Rows on where items appear:
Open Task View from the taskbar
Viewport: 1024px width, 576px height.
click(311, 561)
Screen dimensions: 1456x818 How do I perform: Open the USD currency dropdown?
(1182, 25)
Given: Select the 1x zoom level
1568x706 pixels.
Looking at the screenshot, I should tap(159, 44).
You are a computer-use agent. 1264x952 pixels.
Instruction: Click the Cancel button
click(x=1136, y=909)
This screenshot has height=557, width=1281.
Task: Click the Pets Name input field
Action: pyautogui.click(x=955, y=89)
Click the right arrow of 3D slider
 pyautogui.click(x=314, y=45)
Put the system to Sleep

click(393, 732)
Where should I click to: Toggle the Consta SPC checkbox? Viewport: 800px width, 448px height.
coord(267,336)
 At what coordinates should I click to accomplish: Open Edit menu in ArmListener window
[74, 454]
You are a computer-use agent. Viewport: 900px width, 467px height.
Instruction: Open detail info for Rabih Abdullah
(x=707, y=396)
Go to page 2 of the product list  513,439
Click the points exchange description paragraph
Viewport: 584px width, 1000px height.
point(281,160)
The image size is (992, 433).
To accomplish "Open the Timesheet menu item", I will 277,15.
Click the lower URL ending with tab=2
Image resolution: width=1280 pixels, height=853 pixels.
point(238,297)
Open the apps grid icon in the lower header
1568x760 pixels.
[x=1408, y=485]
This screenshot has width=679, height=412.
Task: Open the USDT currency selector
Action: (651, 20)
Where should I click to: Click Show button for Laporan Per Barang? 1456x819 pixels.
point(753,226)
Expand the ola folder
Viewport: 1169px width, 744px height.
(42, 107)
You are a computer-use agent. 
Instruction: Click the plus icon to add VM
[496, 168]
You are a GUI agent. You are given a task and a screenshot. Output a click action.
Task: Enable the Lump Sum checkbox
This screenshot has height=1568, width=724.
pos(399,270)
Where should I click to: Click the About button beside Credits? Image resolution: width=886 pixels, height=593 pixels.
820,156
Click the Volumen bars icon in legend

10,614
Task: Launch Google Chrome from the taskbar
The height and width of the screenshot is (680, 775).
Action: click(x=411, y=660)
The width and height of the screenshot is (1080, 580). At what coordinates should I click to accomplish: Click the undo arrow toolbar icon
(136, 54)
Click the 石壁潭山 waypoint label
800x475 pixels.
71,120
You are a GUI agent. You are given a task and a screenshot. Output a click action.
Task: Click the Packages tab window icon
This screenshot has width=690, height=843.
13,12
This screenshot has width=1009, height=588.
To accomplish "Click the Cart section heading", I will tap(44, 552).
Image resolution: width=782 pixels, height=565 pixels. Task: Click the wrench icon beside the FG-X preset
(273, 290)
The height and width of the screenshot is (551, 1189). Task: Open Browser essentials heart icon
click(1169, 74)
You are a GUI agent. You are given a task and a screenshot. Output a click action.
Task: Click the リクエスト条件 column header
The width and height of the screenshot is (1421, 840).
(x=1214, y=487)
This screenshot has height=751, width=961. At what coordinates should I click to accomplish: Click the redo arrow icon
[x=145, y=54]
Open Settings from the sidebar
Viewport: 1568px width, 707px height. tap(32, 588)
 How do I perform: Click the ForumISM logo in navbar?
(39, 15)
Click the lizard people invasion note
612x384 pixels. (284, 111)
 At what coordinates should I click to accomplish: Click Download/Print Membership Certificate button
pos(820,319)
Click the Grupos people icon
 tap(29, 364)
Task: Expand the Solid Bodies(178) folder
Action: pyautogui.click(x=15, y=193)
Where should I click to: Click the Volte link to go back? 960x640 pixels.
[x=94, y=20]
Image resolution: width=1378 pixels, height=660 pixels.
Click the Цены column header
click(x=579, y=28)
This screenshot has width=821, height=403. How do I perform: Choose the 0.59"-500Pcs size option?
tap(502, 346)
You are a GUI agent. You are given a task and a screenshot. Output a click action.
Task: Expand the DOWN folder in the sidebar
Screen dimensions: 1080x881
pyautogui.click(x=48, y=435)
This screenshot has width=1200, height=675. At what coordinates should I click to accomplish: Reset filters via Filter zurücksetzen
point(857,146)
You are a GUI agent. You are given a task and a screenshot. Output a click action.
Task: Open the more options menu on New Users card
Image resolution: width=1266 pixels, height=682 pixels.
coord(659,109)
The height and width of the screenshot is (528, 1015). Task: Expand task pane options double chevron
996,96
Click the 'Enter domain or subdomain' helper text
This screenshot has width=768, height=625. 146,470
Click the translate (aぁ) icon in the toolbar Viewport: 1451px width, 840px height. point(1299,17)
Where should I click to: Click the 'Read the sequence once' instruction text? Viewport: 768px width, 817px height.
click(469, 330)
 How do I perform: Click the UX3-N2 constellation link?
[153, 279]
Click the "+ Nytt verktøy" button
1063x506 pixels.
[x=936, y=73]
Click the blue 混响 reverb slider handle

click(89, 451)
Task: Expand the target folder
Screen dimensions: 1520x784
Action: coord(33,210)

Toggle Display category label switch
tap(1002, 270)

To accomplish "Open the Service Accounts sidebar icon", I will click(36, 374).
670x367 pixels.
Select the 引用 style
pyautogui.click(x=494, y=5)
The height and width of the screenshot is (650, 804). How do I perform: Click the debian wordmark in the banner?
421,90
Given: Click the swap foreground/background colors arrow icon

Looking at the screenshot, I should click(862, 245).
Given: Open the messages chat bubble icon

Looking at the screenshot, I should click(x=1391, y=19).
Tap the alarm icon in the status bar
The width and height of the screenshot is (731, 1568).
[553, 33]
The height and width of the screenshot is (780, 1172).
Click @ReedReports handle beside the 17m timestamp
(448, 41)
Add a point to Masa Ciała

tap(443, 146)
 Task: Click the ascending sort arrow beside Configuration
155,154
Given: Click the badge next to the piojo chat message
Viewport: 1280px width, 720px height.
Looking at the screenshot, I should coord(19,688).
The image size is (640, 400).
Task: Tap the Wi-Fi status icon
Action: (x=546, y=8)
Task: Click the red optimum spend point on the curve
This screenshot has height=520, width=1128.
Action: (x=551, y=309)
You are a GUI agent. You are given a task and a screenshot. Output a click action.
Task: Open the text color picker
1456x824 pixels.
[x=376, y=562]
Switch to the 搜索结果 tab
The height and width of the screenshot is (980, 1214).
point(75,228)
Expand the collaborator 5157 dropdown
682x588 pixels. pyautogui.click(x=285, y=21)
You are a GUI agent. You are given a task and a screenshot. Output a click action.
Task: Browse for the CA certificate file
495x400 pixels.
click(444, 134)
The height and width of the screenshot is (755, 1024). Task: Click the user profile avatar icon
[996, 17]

**INSTRUCTIONS TO FOLLOW**
Copy the rows from the start through the line containing "Action: pyautogui.click(x=955, y=89)", swapping "Cancel" for "Close" and leaving everything else untouched.

**RESPONSE TO THIS TASK**
Open Task View from the taskbar
Viewport: 1024px width, 576px height.
click(311, 561)
Screen dimensions: 1456x818 How do I perform: Open the USD currency dropdown?
(1182, 25)
Given: Select the 1x zoom level
1568x706 pixels.
Looking at the screenshot, I should tap(159, 44).
You are a computer-use agent. 1264x952 pixels.
Instruction: Click the Close button
click(x=1136, y=909)
This screenshot has height=557, width=1281.
Task: Click the Pets Name input field
Action: pyautogui.click(x=955, y=89)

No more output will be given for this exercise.